We reached the summit with hours of daylight left, after the steepest pitches of climbing yet. I struggled with soreness and nervousness, along with challenges passing fixed gear on roofs and taking mini swings into the air. I even needed to re-aid a roof section as my rope would not fit through my lower-out ring. What's the most crazy is the fact that you can't see the summit until the last five feet of the climb, so I kept guessing how much farther I had to go.

The descent turned out to be the most brutal part, with 50 pound haul bags, rapelling and endless switchbacks. Back in the valley, I soon was reminded of all the commotion and how many people are here, along with what flat ground feels like. My sleep cycle has changed, and I am rediscovering real food and these things called mattresses...
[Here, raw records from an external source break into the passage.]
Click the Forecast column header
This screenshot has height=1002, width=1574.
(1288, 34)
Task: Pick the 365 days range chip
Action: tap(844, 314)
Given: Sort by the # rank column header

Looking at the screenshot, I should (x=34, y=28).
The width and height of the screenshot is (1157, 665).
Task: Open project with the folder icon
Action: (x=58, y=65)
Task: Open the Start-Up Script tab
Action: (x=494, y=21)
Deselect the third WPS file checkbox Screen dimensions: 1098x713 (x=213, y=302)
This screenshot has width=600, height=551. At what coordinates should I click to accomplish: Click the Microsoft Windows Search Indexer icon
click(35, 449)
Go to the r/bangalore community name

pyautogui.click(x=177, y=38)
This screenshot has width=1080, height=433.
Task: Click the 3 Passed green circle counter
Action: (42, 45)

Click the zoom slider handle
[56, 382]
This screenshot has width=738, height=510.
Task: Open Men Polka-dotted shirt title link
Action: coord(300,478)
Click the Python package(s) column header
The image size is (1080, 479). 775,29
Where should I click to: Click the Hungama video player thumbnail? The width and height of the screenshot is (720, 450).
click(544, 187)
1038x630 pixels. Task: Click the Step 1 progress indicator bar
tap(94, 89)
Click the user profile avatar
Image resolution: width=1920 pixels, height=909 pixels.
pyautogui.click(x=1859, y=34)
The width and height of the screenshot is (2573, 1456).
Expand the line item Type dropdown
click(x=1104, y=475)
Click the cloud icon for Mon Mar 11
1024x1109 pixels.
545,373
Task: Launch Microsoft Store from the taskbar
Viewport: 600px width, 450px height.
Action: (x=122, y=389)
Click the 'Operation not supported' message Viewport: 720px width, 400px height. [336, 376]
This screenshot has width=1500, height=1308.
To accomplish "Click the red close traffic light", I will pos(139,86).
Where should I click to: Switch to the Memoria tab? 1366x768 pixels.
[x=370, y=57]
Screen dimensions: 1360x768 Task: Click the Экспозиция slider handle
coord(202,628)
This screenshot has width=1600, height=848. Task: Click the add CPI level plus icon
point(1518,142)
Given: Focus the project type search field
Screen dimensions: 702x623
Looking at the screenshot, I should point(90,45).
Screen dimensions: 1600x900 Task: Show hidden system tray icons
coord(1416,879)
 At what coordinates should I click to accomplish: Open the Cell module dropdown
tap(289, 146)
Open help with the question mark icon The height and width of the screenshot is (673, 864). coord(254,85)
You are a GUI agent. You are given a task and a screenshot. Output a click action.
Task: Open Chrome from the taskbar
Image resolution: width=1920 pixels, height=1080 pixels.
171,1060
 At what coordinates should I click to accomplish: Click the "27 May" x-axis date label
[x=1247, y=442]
Of course, I would like to finish this journal by saying thank you to my guide, Mark, my mom who dropped me off, and my dad who picked me up, those who donated to Bay Area Wilderness Training, and my trustworthy solar panel that kept me connected to the world. 

What's next? Three days of break then back to Yosemite and work in Mammoth! 

More hanging belays than not  

Just a little exposure

The Great Roof

Smiling on the outside, filled with fear on the inside. Having fun nonetheless!  

At the top!  

(Not) ready to go down. Thanks dad for coming up to carry some of my stuff.